WORK TO COMPLETE: Exactly as written, repeat all of the records below.

-- MATERIAL SUPPLIED follows --

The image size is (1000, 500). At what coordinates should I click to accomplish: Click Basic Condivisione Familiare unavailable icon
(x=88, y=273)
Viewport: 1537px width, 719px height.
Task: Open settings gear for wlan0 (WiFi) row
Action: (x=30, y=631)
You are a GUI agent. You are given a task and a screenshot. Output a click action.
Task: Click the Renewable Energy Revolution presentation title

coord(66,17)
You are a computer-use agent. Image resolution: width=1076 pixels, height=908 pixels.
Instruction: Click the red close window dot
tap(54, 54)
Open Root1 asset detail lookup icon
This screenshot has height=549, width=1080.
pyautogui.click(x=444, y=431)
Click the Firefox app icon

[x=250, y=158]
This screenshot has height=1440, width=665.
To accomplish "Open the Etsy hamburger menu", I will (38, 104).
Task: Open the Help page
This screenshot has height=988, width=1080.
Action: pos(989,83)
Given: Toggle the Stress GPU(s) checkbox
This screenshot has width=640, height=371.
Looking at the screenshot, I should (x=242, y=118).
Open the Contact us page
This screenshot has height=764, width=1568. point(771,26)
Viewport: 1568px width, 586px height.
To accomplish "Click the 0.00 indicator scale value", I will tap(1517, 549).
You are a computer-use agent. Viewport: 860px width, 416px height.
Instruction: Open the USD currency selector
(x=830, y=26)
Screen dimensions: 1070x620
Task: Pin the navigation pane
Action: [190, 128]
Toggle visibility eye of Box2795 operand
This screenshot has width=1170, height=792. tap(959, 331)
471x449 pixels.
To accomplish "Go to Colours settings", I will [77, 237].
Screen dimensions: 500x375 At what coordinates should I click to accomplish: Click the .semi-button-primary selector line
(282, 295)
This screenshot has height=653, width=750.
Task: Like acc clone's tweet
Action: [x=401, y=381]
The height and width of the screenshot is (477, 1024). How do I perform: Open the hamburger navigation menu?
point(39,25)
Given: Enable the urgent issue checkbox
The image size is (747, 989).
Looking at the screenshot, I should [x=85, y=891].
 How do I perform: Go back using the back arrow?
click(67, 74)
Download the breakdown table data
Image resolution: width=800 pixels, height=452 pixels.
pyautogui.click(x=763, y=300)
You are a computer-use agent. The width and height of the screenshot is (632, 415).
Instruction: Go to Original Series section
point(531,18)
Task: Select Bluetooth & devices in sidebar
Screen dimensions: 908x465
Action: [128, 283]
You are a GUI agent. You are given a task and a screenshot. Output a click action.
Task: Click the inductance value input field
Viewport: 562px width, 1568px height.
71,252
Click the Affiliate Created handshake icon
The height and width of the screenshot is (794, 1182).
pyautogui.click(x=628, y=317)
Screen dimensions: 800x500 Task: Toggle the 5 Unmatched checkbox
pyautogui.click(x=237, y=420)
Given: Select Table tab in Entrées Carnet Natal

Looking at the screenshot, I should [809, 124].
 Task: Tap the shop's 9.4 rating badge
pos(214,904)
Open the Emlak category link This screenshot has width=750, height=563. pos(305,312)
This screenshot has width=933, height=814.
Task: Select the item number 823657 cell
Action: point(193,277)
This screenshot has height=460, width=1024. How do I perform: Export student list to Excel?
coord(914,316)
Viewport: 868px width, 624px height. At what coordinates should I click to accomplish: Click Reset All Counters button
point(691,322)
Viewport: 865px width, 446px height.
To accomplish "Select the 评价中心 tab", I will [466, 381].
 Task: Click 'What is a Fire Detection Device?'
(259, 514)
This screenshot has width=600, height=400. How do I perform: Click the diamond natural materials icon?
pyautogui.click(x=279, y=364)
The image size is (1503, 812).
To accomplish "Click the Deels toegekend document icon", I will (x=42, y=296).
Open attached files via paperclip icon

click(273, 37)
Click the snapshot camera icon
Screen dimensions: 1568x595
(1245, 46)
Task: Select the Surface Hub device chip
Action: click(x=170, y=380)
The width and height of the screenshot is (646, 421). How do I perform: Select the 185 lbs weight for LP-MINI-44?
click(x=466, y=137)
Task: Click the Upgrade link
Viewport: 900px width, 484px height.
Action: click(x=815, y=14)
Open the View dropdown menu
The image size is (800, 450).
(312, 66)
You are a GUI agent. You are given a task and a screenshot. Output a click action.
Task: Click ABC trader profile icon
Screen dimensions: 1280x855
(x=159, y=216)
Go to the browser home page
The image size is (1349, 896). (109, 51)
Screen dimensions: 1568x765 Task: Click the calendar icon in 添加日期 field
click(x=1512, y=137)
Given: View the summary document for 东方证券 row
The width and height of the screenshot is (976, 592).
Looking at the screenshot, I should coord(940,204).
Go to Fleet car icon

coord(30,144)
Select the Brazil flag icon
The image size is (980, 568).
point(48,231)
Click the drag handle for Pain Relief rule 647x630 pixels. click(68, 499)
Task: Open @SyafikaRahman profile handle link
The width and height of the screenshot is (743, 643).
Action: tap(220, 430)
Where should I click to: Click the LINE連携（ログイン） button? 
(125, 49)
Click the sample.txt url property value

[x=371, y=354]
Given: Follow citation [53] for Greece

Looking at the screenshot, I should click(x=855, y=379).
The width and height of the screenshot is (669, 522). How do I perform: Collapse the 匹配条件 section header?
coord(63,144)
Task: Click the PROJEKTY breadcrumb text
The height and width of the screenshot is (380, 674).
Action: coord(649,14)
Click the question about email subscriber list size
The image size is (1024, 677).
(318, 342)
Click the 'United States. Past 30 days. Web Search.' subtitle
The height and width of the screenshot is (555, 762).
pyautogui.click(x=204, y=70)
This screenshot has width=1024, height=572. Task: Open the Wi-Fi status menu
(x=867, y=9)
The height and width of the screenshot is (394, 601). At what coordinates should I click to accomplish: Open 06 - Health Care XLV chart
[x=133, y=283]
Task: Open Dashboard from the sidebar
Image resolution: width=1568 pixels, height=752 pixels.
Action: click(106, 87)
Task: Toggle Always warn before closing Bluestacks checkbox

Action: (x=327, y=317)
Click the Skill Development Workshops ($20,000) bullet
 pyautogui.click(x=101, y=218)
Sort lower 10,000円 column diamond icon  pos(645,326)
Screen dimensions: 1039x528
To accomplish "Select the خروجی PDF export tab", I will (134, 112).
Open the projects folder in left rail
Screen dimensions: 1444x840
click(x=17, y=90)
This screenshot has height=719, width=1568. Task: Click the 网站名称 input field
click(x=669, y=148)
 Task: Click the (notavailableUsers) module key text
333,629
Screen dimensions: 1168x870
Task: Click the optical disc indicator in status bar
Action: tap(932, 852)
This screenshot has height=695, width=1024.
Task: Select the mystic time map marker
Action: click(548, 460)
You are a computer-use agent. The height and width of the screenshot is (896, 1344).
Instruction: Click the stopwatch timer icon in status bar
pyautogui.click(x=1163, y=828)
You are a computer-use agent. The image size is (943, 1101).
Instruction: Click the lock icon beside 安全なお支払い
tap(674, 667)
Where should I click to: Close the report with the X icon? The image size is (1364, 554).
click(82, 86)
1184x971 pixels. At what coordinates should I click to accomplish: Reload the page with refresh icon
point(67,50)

-- MATERIAL SUPPLIED concluded --

SOLUTION TO THIS EXERCISE:
The image size is (1000, 500). At what coordinates should I click to accomplish: Click Basic Condivisione Familiare unavailable icon
(x=88, y=273)
Viewport: 1537px width, 719px height.
Task: Open settings gear for wlan0 (WiFi) row
Action: (x=30, y=631)
You are a GUI agent. You are given a task and a screenshot. Output a click action.
Task: Click the Renewable Energy Revolution presentation title

coord(66,17)
You are a computer-use agent. Image resolution: width=1076 pixels, height=908 pixels.
Instruction: Click the red close window dot
tap(54, 54)
Open Root1 asset detail lookup icon
This screenshot has height=549, width=1080.
pyautogui.click(x=444, y=431)
Click the Firefox app icon

[x=250, y=158]
This screenshot has height=1440, width=665.
To accomplish "Open the Etsy hamburger menu", I will (38, 104).
Task: Open the Help page
This screenshot has height=988, width=1080.
Action: pos(989,83)
Given: Toggle the Stress GPU(s) checkbox
This screenshot has width=640, height=371.
Looking at the screenshot, I should (x=242, y=118).
Open the Contact us page
This screenshot has height=764, width=1568. point(771,26)
Viewport: 1568px width, 586px height.
To accomplish "Click the 0.00 indicator scale value", I will tap(1517, 549).
You are a computer-use agent. Viewport: 860px width, 416px height.
Instruction: Open the USD currency selector
(x=830, y=26)
Screen dimensions: 1070x620
Task: Pin the navigation pane
Action: [190, 128]
Toggle visibility eye of Box2795 operand
This screenshot has width=1170, height=792. tap(959, 331)
471x449 pixels.
To accomplish "Go to Colours settings", I will [77, 237].
Screen dimensions: 500x375 At what coordinates should I click to accomplish: Click the .semi-button-primary selector line
(282, 295)
This screenshot has height=653, width=750.
Task: Like acc clone's tweet
Action: [x=401, y=381]
The height and width of the screenshot is (477, 1024). How do I perform: Open the hamburger navigation menu?
point(39,25)
Given: Enable the urgent issue checkbox
The image size is (747, 989).
Looking at the screenshot, I should [x=85, y=891].
 How do I perform: Go back using the back arrow?
click(67, 74)
Download the breakdown table data
Image resolution: width=800 pixels, height=452 pixels.
pyautogui.click(x=763, y=300)
You are a computer-use agent. The width and height of the screenshot is (632, 415).
Instruction: Go to Original Series section
point(531,18)
Task: Select Bluetooth & devices in sidebar
Screen dimensions: 908x465
Action: [128, 283]
You are a GUI agent. You are given a task and a screenshot. Output a click action.
Task: Click the inductance value input field
Viewport: 562px width, 1568px height.
71,252
Click the Affiliate Created handshake icon
The height and width of the screenshot is (794, 1182).
pyautogui.click(x=628, y=317)
Screen dimensions: 800x500 Task: Toggle the 5 Unmatched checkbox
pyautogui.click(x=237, y=420)
Given: Select Table tab in Entrées Carnet Natal

Looking at the screenshot, I should [809, 124].
 Task: Tap the shop's 9.4 rating badge
pos(214,904)
Open the Emlak category link This screenshot has width=750, height=563. pos(305,312)
This screenshot has width=933, height=814.
Task: Select the item number 823657 cell
Action: point(193,277)
This screenshot has height=460, width=1024. How do I perform: Export student list to Excel?
coord(914,316)
Viewport: 868px width, 624px height. At what coordinates should I click to accomplish: Click Reset All Counters button
point(691,322)
Viewport: 865px width, 446px height.
To accomplish "Select the 评价中心 tab", I will [466, 381].
 Task: Click 'What is a Fire Detection Device?'
(259, 514)
This screenshot has width=600, height=400. How do I perform: Click the diamond natural materials icon?
pyautogui.click(x=279, y=364)
The image size is (1503, 812).
To accomplish "Click the Deels toegekend document icon", I will (x=42, y=296).
Open attached files via paperclip icon

click(273, 37)
Click the snapshot camera icon
Screen dimensions: 1568x595
(1245, 46)
Task: Select the Surface Hub device chip
Action: click(x=170, y=380)
The width and height of the screenshot is (646, 421). How do I perform: Select the 185 lbs weight for LP-MINI-44?
click(x=466, y=137)
Task: Click the Upgrade link
Viewport: 900px width, 484px height.
Action: click(x=815, y=14)
Open the View dropdown menu
The image size is (800, 450).
(312, 66)
You are a GUI agent. You are given a task and a screenshot. Output a click action.
Task: Click ABC trader profile icon
Screen dimensions: 1280x855
(x=159, y=216)
Go to the browser home page
The image size is (1349, 896). (109, 51)
Screen dimensions: 1568x765 Task: Click the calendar icon in 添加日期 field
click(x=1512, y=137)
Given: View the summary document for 东方证券 row
The width and height of the screenshot is (976, 592).
Looking at the screenshot, I should coord(940,204).
Go to Fleet car icon

coord(30,144)
Select the Brazil flag icon
The image size is (980, 568).
point(48,231)
Click the drag handle for Pain Relief rule 647x630 pixels. click(68, 499)
Task: Open @SyafikaRahman profile handle link
The width and height of the screenshot is (743, 643).
Action: tap(220, 430)
Where should I click to: Click the LINE連携（ログイン） button? 
(125, 49)
Click the sample.txt url property value

[x=371, y=354]
Given: Follow citation [53] for Greece

Looking at the screenshot, I should click(x=855, y=379).
The width and height of the screenshot is (669, 522). How do I perform: Collapse the 匹配条件 section header?
coord(63,144)
Task: Click the PROJEKTY breadcrumb text
The height and width of the screenshot is (380, 674).
Action: coord(649,14)
Click the question about email subscriber list size
The image size is (1024, 677).
(318, 342)
Click the 'United States. Past 30 days. Web Search.' subtitle
The height and width of the screenshot is (555, 762).
pyautogui.click(x=204, y=70)
This screenshot has width=1024, height=572. Task: Open the Wi-Fi status menu
(x=867, y=9)
The height and width of the screenshot is (394, 601). At what coordinates should I click to accomplish: Open 06 - Health Care XLV chart
[x=133, y=283]
Task: Open Dashboard from the sidebar
Image resolution: width=1568 pixels, height=752 pixels.
Action: click(106, 87)
Task: Toggle Always warn before closing Bluestacks checkbox

Action: (x=327, y=317)
Click the Skill Development Workshops ($20,000) bullet
 pyautogui.click(x=101, y=218)
Sort lower 10,000円 column diamond icon  pos(645,326)
Screen dimensions: 1039x528
To accomplish "Select the خروجی PDF export tab", I will (134, 112).
Open the projects folder in left rail
Screen dimensions: 1444x840
click(x=17, y=90)
This screenshot has height=719, width=1568. Task: Click the 网站名称 input field
click(x=669, y=148)
 Task: Click the (notavailableUsers) module key text
333,629
Screen dimensions: 1168x870
Task: Click the optical disc indicator in status bar
Action: tap(932, 852)
This screenshot has height=695, width=1024.
Task: Select the mystic time map marker
Action: click(548, 460)
You are a computer-use agent. The height and width of the screenshot is (896, 1344).
Instruction: Click the stopwatch timer icon in status bar
pyautogui.click(x=1163, y=828)
You are a computer-use agent. The image size is (943, 1101).
Instruction: Click the lock icon beside 安全なお支払い
tap(674, 667)
Where should I click to: Close the report with the X icon? The image size is (1364, 554).
click(82, 86)
1184x971 pixels. At what coordinates should I click to accomplish: Reload the page with refresh icon
point(67,50)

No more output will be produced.